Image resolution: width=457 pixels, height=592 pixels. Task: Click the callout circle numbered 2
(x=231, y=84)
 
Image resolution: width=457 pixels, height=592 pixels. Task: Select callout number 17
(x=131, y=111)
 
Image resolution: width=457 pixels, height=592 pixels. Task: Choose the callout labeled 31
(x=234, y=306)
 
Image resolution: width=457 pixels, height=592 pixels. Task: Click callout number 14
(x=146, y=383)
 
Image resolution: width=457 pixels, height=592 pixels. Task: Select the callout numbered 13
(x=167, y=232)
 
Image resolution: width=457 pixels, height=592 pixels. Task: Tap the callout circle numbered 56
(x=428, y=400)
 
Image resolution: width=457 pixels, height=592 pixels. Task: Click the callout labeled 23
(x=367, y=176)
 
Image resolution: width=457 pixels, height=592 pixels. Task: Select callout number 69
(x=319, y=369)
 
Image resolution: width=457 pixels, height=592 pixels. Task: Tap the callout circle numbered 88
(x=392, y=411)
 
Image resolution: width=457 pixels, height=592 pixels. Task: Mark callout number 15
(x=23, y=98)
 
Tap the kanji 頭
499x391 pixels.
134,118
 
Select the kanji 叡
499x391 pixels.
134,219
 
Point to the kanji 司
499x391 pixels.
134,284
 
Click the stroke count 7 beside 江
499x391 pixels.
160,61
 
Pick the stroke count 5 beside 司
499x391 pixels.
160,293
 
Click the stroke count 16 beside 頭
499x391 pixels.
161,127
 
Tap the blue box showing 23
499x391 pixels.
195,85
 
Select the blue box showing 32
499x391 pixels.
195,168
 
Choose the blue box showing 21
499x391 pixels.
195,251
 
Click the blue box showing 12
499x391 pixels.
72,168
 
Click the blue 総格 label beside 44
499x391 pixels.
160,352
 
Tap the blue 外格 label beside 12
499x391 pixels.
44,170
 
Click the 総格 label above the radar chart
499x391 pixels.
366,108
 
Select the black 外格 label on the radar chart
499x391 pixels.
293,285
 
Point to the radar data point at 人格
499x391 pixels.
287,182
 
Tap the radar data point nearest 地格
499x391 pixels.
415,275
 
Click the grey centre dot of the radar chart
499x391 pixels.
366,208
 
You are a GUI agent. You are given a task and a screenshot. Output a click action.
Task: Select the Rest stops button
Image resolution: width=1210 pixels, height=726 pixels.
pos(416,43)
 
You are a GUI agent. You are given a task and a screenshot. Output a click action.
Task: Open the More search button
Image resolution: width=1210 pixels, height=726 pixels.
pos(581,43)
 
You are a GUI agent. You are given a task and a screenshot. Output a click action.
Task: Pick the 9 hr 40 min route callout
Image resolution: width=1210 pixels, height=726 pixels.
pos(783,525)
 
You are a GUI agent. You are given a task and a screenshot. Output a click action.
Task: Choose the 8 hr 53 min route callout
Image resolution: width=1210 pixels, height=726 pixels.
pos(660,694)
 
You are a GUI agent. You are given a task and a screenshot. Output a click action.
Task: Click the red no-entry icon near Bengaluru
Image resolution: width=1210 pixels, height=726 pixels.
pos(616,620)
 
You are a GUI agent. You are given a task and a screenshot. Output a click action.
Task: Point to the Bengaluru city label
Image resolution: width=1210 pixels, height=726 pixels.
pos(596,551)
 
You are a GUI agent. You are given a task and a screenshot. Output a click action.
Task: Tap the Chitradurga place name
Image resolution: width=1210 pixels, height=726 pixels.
====
Exercise brief - Reproduce all of the items above line for line, with no changes to any wording, numbers or spacing.

Correct output -
Image resolution: width=457 pixels, height=592 pixels. Task: Click the callout circle numbered 2
(x=231, y=84)
 
Image resolution: width=457 pixels, height=592 pixels. Task: Select callout number 17
(x=131, y=111)
 
Image resolution: width=457 pixels, height=592 pixels. Task: Choose the callout labeled 31
(x=234, y=306)
 
Image resolution: width=457 pixels, height=592 pixels. Task: Click callout number 14
(x=146, y=383)
 
Image resolution: width=457 pixels, height=592 pixels. Task: Select the callout numbered 13
(x=167, y=232)
 
Image resolution: width=457 pixels, height=592 pixels. Task: Tap the callout circle numbered 56
(x=428, y=400)
 
Image resolution: width=457 pixels, height=592 pixels. Task: Click the callout labeled 23
(x=367, y=176)
 
Image resolution: width=457 pixels, height=592 pixels. Task: Select callout number 69
(x=319, y=369)
 
Image resolution: width=457 pixels, height=592 pixels. Task: Tap the callout circle numbered 88
(x=392, y=411)
 
Image resolution: width=457 pixels, height=592 pixels. Task: Mark callout number 15
(x=23, y=98)
 
Tap the kanji 頭
499x391 pixels.
134,118
 
Select the kanji 叡
499x391 pixels.
134,219
 
Point to the kanji 司
499x391 pixels.
134,284
 
Click the stroke count 7 beside 江
499x391 pixels.
160,61
 
Pick the stroke count 5 beside 司
499x391 pixels.
160,293
 
Click the stroke count 16 beside 頭
499x391 pixels.
161,127
 
Tap the blue box showing 23
499x391 pixels.
195,85
 
Select the blue box showing 32
499x391 pixels.
195,168
 
Choose the blue box showing 21
499x391 pixels.
195,251
 
Click the blue box showing 12
499x391 pixels.
72,168
 
Click the blue 総格 label beside 44
499x391 pixels.
160,352
 
Tap the blue 外格 label beside 12
499x391 pixels.
44,170
 
Click the 総格 label above the radar chart
499x391 pixels.
366,108
 
Select the black 外格 label on the radar chart
499x391 pixels.
293,285
 
Point to the radar data point at 人格
499x391 pixels.
287,182
 
Tap the radar data point nearest 地格
499x391 pixels.
415,275
 
Click the grey centre dot of the radar chart
499x391 pixels.
366,208
 
You are a GUI agent. You are given a task and a screenshot. Output a click action.
Task: Select the Rest stops button
Image resolution: width=1210 pixels, height=726 pixels.
pos(416,43)
 
You are a GUI agent. You are given a task and a screenshot. Output a click action.
Task: Open the More search button
Image resolution: width=1210 pixels, height=726 pixels.
pos(581,43)
 
You are a GUI agent. You are given a task and a screenshot. Output a click action.
Task: Pick the 9 hr 40 min route callout
Image resolution: width=1210 pixels, height=726 pixels.
pos(783,525)
 
You are a GUI agent. You are given a task and a screenshot. Output a click action.
Task: Choose the 8 hr 53 min route callout
Image resolution: width=1210 pixels, height=726 pixels.
pos(660,694)
 
You are a GUI agent. You are given a task and a screenshot. Output a click action.
Task: Click the red no-entry icon near Bengaluru
Image resolution: width=1210 pixels, height=726 pixels.
pos(616,620)
 
You are a GUI agent. You are given a task and a screenshot. Output a click action.
Task: Point to the Bengaluru city label
Image resolution: width=1210 pixels, height=726 pixels.
pos(596,551)
 
You are a GUI agent. You are given a task and a screenshot. Output a click action.
Task: Tap the Chitradurga place name
Image resolution: width=1210 pixels, height=726 pixels.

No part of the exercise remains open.